(Saved entries)
=-=-=-=-=

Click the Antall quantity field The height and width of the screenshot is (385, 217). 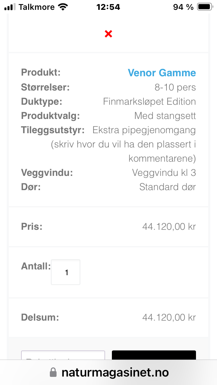65,272
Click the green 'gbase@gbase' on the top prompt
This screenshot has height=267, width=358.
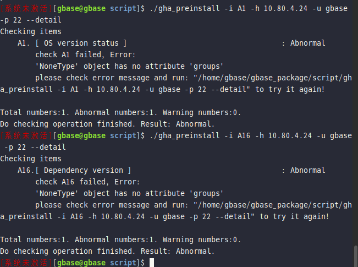[81, 8]
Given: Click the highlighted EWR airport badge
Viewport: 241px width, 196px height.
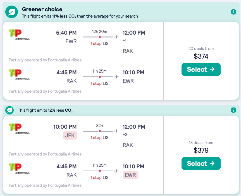Looking at the screenshot, I should coord(130,175).
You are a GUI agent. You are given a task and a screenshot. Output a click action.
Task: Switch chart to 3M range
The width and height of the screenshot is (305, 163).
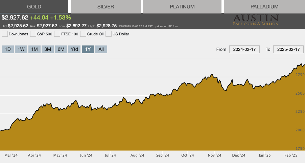click(48, 49)
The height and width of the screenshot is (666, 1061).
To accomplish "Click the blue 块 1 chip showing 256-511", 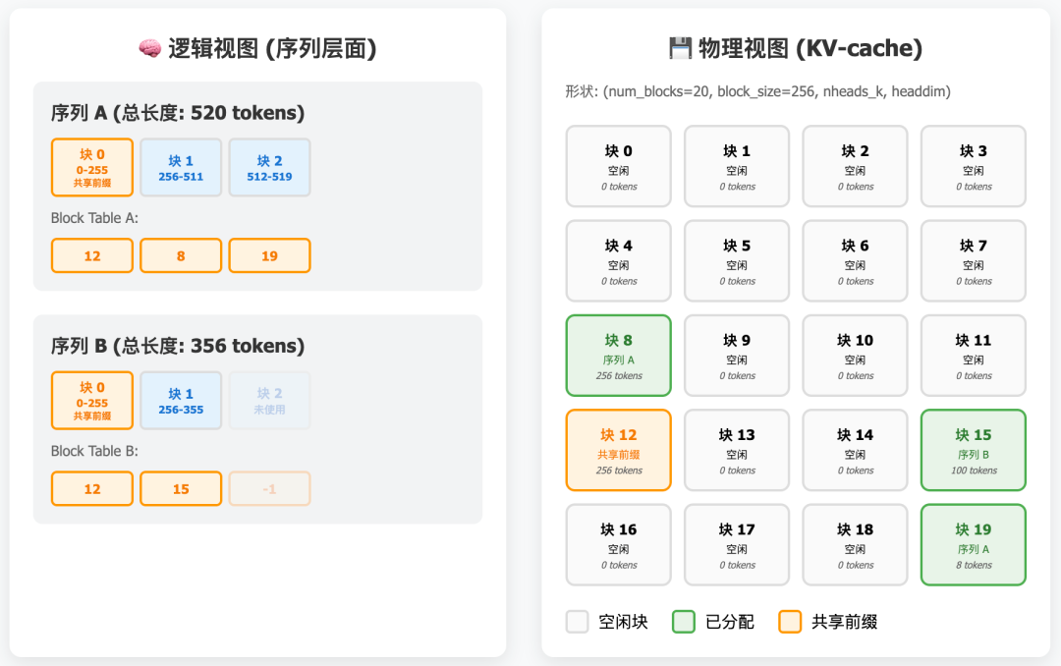I will (181, 167).
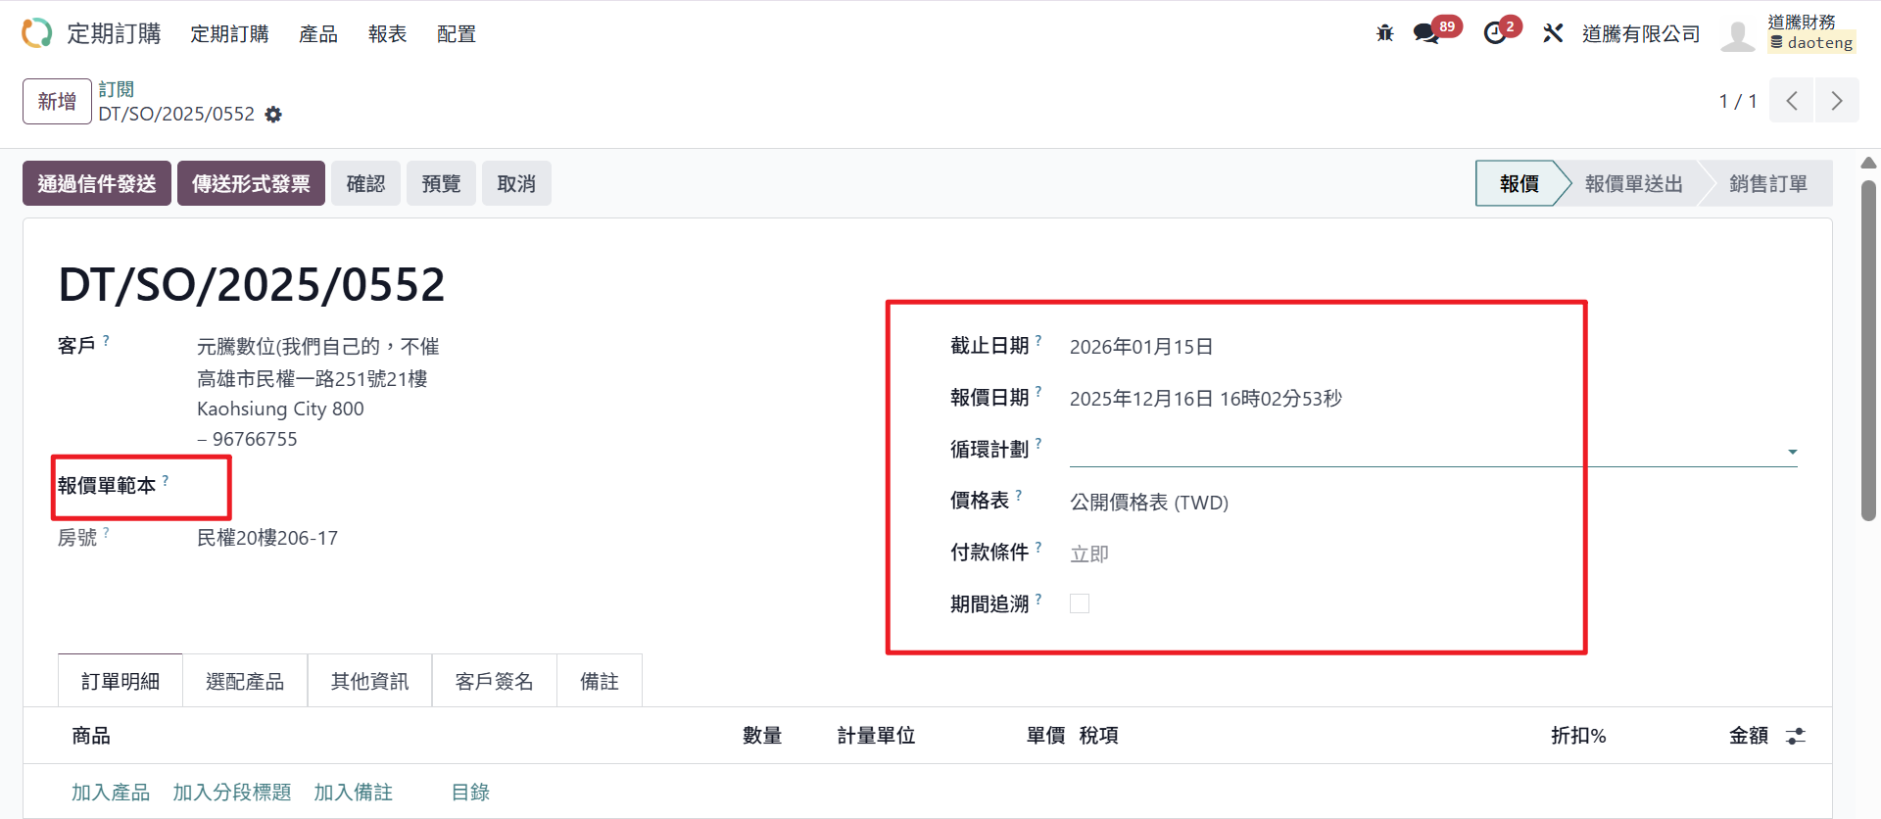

=-=-=-=-=

The result should be an exact copy of only the lines above from the one that holds "Given: Click the" through the one that holds "Task: Switch chart to 3M range", both ends included, without pictures.

### WRITTEN RESPONSE
Given: Click the highlighted EWR airport badge
Viewport: 241px width, 196px height.
Looking at the screenshot, I should coord(130,175).
You are a GUI agent. You are given a task and a screenshot. Output a click action.
Task: Switch chart to 3M range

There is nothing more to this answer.